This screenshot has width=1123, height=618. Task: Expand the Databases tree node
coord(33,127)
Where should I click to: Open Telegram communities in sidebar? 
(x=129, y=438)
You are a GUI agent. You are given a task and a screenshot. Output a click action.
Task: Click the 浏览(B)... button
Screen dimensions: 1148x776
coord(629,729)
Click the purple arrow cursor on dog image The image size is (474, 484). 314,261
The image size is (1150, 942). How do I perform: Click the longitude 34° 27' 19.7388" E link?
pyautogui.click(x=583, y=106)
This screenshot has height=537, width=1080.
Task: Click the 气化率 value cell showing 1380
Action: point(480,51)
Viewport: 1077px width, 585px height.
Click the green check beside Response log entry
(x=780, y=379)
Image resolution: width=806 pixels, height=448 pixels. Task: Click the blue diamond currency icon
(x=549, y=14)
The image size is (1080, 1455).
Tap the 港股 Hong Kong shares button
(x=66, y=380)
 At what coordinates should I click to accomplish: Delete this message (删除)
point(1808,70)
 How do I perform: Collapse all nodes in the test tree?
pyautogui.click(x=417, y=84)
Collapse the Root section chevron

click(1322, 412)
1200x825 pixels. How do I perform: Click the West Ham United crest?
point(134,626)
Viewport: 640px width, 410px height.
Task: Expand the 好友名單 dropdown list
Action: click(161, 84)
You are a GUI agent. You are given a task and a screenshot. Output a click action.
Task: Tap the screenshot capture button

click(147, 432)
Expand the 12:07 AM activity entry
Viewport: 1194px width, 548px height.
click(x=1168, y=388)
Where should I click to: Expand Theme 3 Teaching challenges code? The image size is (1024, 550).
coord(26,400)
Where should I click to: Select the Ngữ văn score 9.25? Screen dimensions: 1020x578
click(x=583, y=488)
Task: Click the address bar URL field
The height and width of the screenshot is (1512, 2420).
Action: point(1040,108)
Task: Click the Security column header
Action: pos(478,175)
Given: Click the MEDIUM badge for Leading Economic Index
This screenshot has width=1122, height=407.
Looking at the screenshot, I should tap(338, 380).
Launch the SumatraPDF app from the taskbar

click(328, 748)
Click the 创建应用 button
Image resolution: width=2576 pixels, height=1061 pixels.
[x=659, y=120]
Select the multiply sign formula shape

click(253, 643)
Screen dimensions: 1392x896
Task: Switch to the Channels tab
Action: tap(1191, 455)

# Instructions for the task:
Can you give the lines again, starting at the first line and ending at the line containing "(x=129, y=438)", renaming "Telegram" to "Signal" and changing nothing else?

# Answer for the task:
This screenshot has width=1123, height=618. Task: Expand the Databases tree node
coord(33,127)
Where should I click to: Open Signal communities in sidebar? 
(x=129, y=438)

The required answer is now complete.